▶ [The task]
Please retype the records below exactly, from the first line down to and including the line with "diététicienne (576, 628)".

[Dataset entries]
--- --- ---

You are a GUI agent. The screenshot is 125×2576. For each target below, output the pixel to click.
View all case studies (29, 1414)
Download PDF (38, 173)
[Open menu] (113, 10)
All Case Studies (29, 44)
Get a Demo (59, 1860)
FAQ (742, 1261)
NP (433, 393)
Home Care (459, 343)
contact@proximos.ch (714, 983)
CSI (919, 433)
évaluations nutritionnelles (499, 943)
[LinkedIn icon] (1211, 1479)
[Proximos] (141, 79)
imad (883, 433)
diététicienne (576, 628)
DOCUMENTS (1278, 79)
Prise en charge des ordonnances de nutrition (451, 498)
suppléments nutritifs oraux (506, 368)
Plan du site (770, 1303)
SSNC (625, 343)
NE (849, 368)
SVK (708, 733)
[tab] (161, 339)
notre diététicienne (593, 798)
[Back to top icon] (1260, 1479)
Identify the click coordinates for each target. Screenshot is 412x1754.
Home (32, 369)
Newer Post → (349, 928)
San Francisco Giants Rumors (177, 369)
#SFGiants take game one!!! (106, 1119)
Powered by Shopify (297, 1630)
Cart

--- --- ---

▶ [Result for this task]
You are a GUI agent. The screenshot is 125×2576. For each target below, output the pixel to click.
View all case studies (29, 1414)
Download PDF (38, 173)
[Open menu] (113, 10)
All Case Studies (29, 44)
Get a Demo (59, 1860)
FAQ (742, 1261)
NP (433, 393)
Home Care (459, 343)
contact@proximos.ch (714, 983)
CSI (919, 433)
évaluations nutritionnelles (499, 943)
[LinkedIn icon] (1211, 1479)
[Proximos] (141, 79)
imad (883, 433)
diététicienne (576, 628)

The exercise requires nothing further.